If the American Revolution devastated the globe, as per the book reviewed a few days ago, it wasn't the first time: civilization itself was the first, and worst, mistake.
All this cave painting, migrating, and repainting of newly found caves came to an end roughly twelve thousand years ago, with what has been applauded as the “Neolithic Revolution.” Lacking pack animals and perhaps tired of walking, humans began to settle down in villages and eventually walled cities; they invented agriculture and domesticated many of the wild animals whose ancestors had figured so prominently in cave art. They learned to weave, brew beer, smelt ore, and craft ever-sharper blades.

But whatever comforts sedentism brought came at a terrible price: property, in the form of stored grain and edible herds, segmented societies into classes—a process anthropologists prudently term “social stratification”—and seduced humans into warfare. War led to the institution of slavery, especially for the women of the defeated side (defeated males were usually slaughtered) and stamped the entire female gender with the stigma attached to concubines and domestic servants. Men did better, at least a few of them, with the most outstanding commanders rising to the status of kings and eventually emperors. Wherever sedentism and agriculture took hold, from China to South and Central America, coercion by the powerful replaced cooperation among equals. In Jared Diamond’s blunt assessment, the Neolithic Revolution was “the worst mistake in the history of the human race.”
Her thesis about the cave paintings, by the way, is that they were admirations of beings much more powerful than humans were at that time. Humans posed no threats to bison and lions, so they adored them from afar, effacing themselves but drawing the megafauna with loving attention. It was the attitude of 'meat that knows it is meat,' a kind of humility to which she would like humanity to return.

5 comments:

Anonymous said...

I've read her non-fiction. She lives by her convictions, I give her that much credit, but her take on things is rather idealistic and off-kilter, in my opinion.

LittleRed1

douglas said...

She sounds like she's saying that there was perfect equanimity in hunter/gatherer culture because 'no property, no power imbalance', which is of course false.
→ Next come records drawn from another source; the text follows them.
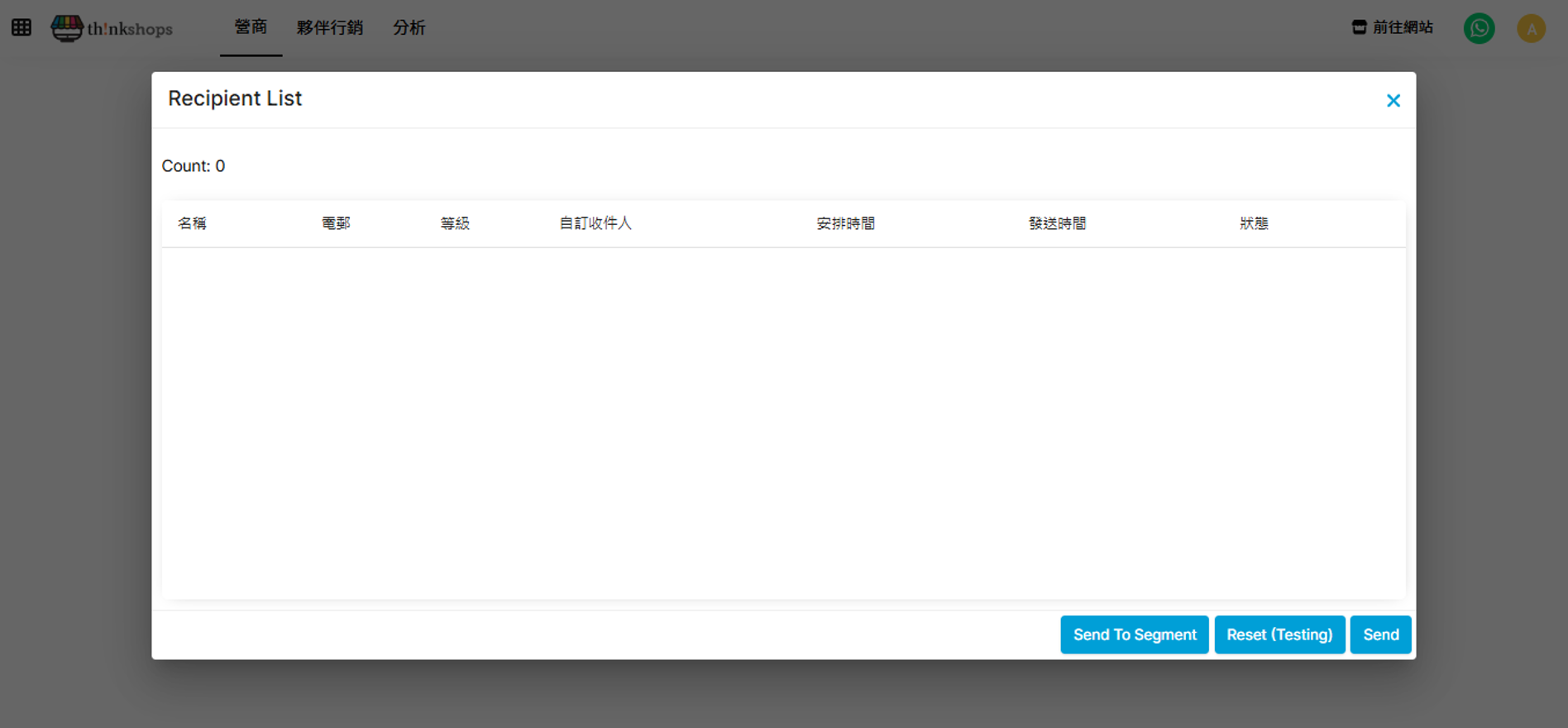The image size is (1568, 728).
Task: Click the 'Count: 0' label
Action: (x=194, y=166)
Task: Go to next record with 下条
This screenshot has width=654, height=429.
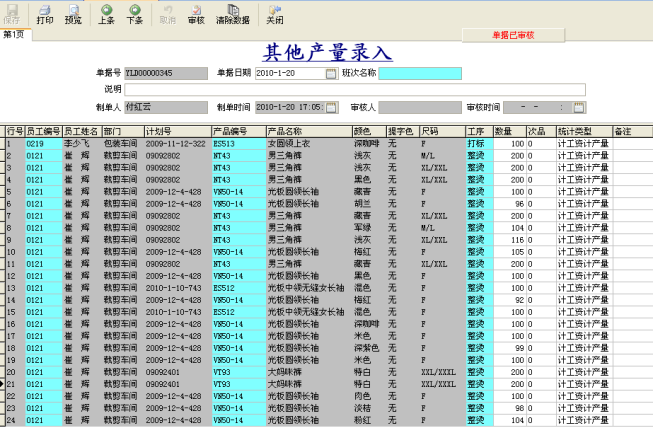Action: point(134,14)
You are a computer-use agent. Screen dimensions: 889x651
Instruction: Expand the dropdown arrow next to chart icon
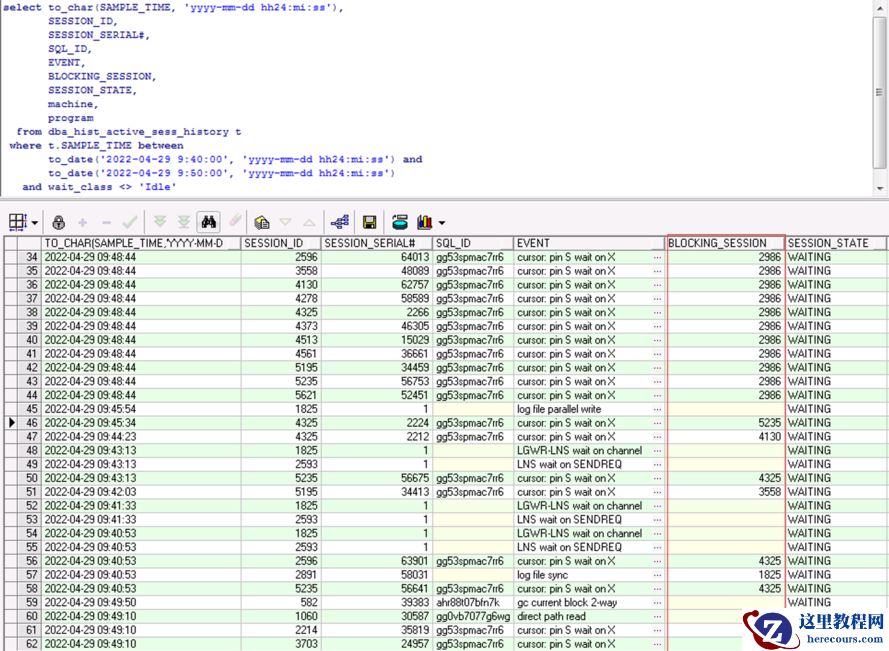[441, 222]
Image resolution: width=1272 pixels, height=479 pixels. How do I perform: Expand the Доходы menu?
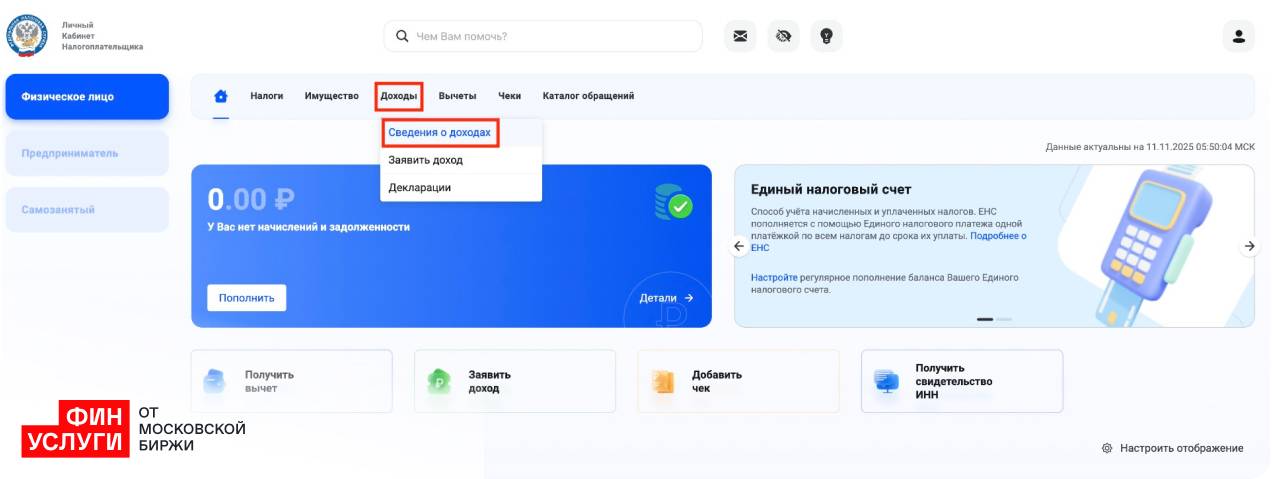pos(399,96)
It's just that inequalities would be around things like strength, beauty, hunting skill, trading skill, etc. instead of accumulated wealth.

Assistant Village Idiot said...

They also left people with a little food and as much comfort as they could manage when it came time to abandon them because they could no longer keep up with the tribe. And over time, a large number died because of constant low-level warfare, a few at a time.
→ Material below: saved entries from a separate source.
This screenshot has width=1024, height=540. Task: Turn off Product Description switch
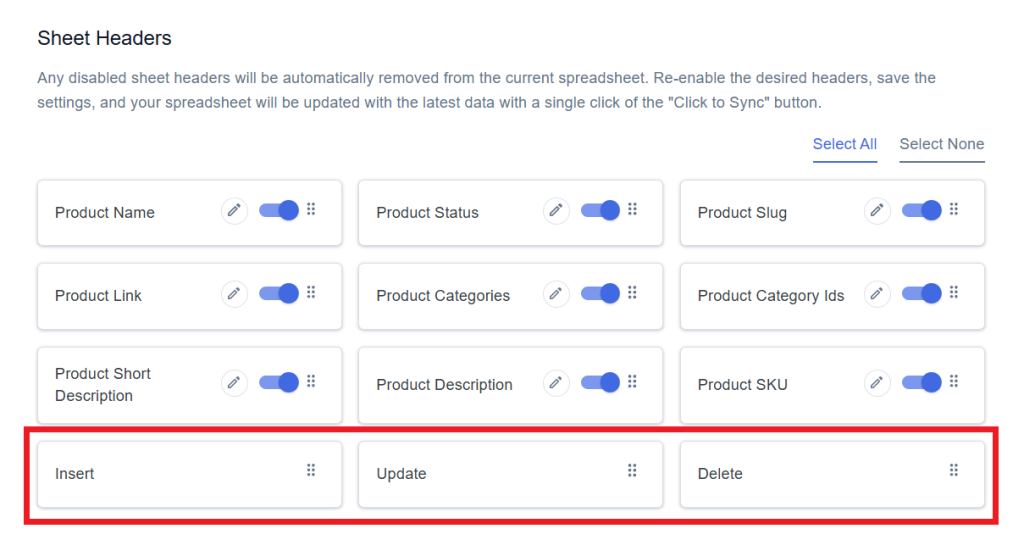(600, 382)
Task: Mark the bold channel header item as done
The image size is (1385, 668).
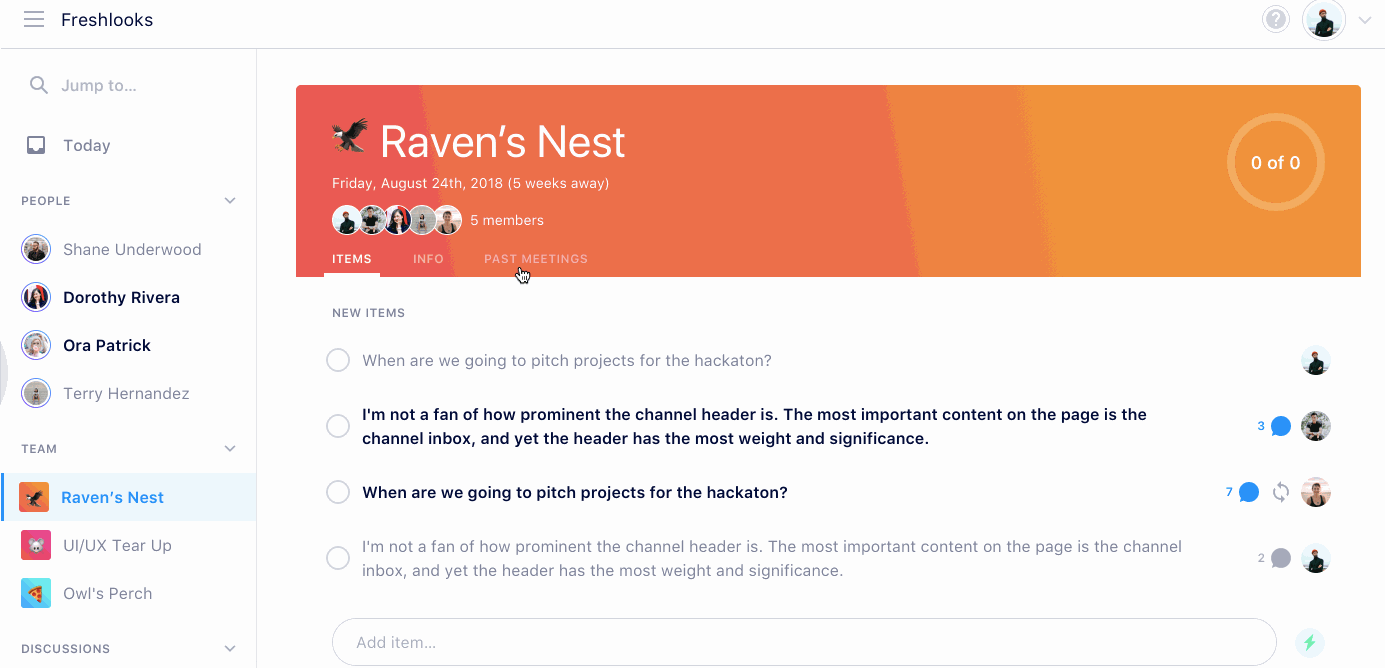Action: click(338, 426)
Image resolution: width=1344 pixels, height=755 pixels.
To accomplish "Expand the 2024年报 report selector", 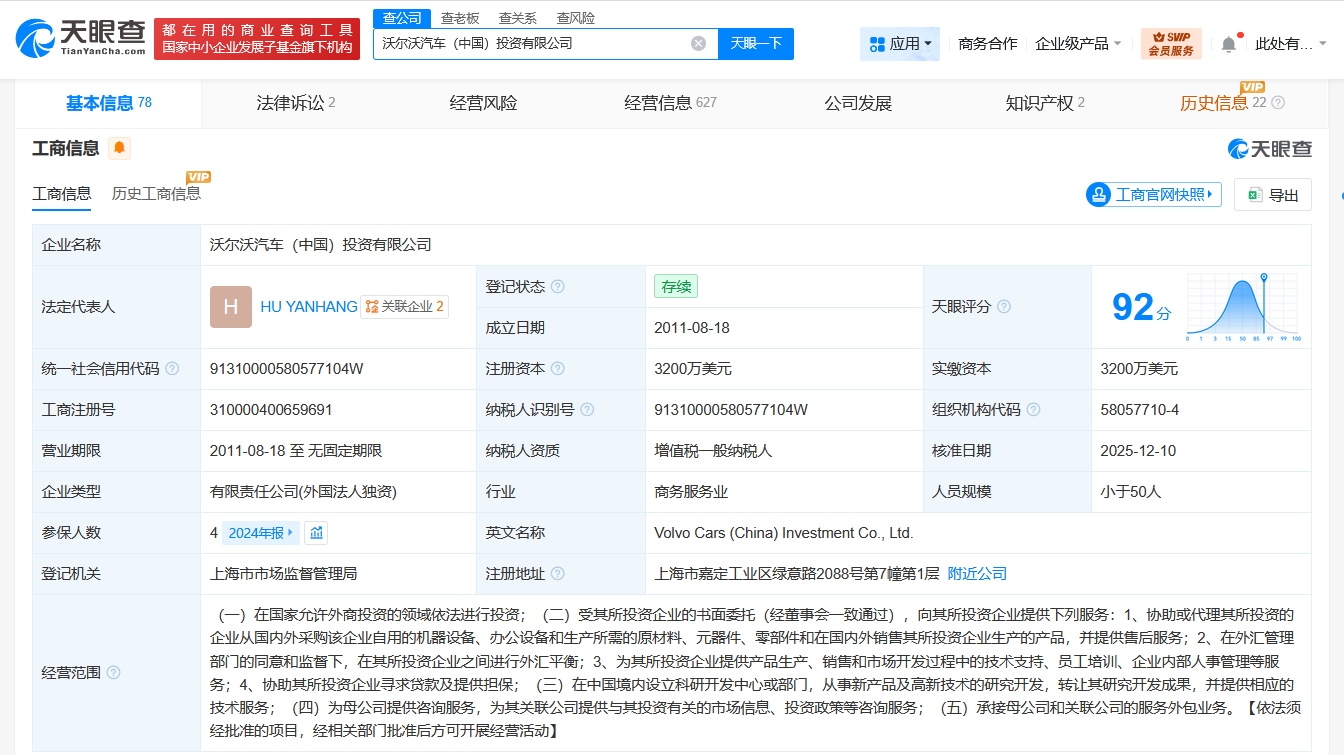I will 261,533.
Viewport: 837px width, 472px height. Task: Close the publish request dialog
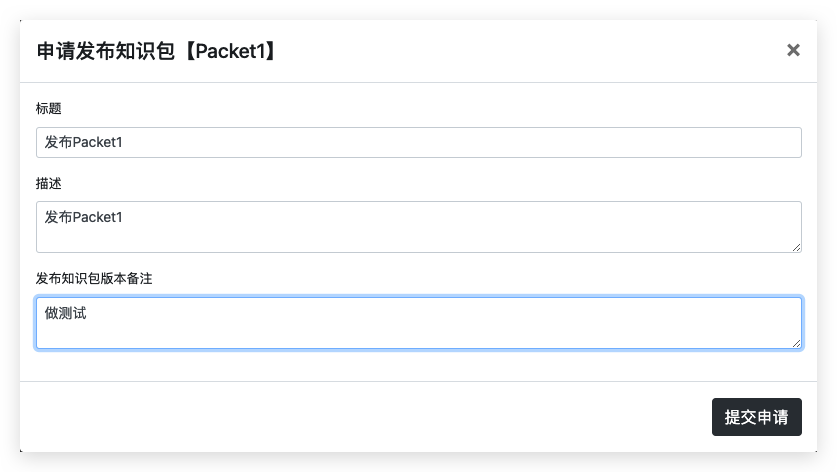(x=793, y=50)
She also believes Jared Diamond, who was long on favored narratives but a bit shaky on facts.

Cassandra said...

The scariest thing is that these people really believe the only reason humans are ever "mean" to each other is "the system". Not human nature, which can often be channeled into more/less positive expressions by society, law, and cultural norms, but some external force that experts -granted sufficient power by the hoi polloi - can masterfully adjust to eliminate all badness from the world.
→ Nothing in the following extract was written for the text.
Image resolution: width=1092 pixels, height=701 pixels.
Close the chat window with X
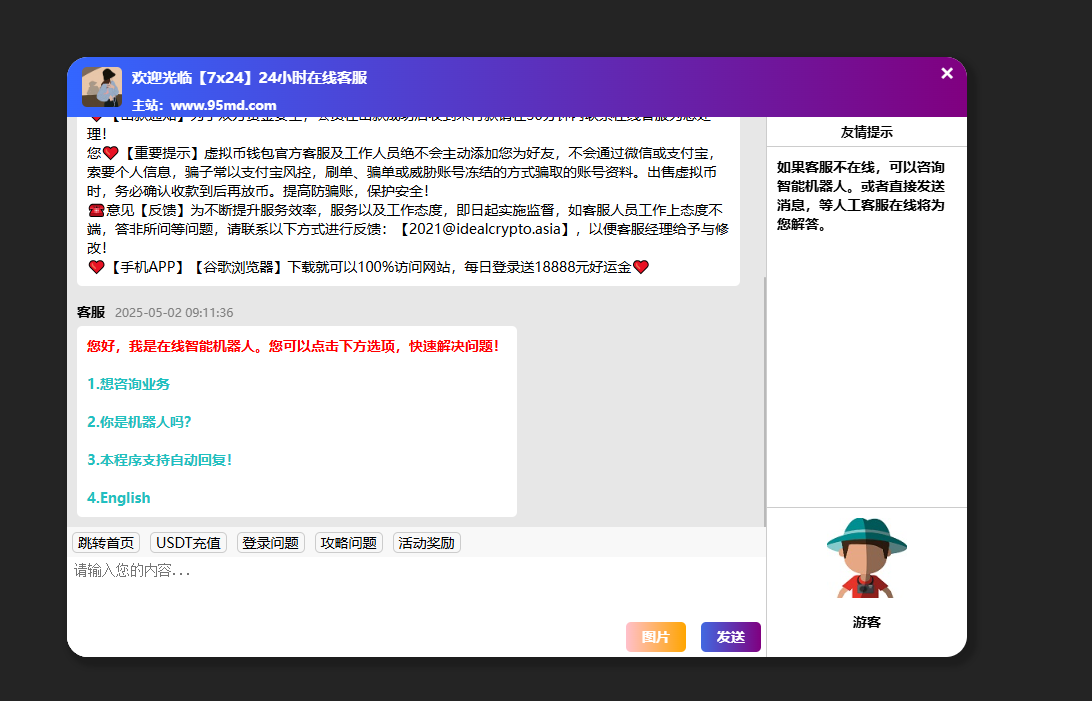[x=947, y=73]
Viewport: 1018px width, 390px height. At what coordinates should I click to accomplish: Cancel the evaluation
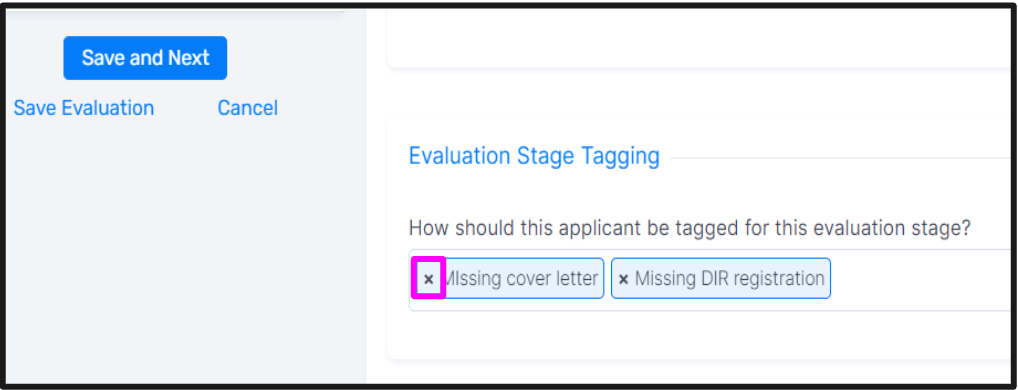coord(247,108)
They offer no supporting evidence that we once lived in some kind of egalitarian paradise - they simply assert it. Even if that requires them to ignore copious evidence to the contrary.

This is authoritarianism, writ large - the very thing they rail about 24/7/365. Your role is to shut up and believe.



Grim said...

A hunter/gatherer experience could be pleasant, especially in a warm climate with abundant food yet few parasites or diseases.

But I’d expect it to involve a lot more violence than they’re imagining.